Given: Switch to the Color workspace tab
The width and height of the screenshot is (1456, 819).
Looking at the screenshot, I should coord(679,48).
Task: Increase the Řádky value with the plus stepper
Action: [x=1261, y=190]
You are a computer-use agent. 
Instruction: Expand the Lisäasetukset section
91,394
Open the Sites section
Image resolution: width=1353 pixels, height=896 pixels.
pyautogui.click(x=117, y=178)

____________

**DIRECTIONS:** A verbatim copy of all the records is to be produced.

**THE COMPLETED TASK:**
Given: Switch to the Color workspace tab
The width and height of the screenshot is (1456, 819).
Looking at the screenshot, I should coord(679,48).
Task: Increase the Řádky value with the plus stepper
Action: [x=1261, y=190]
You are a computer-use agent. 
Instruction: Expand the Lisäasetukset section
91,394
Open the Sites section
Image resolution: width=1353 pixels, height=896 pixels.
pyautogui.click(x=117, y=178)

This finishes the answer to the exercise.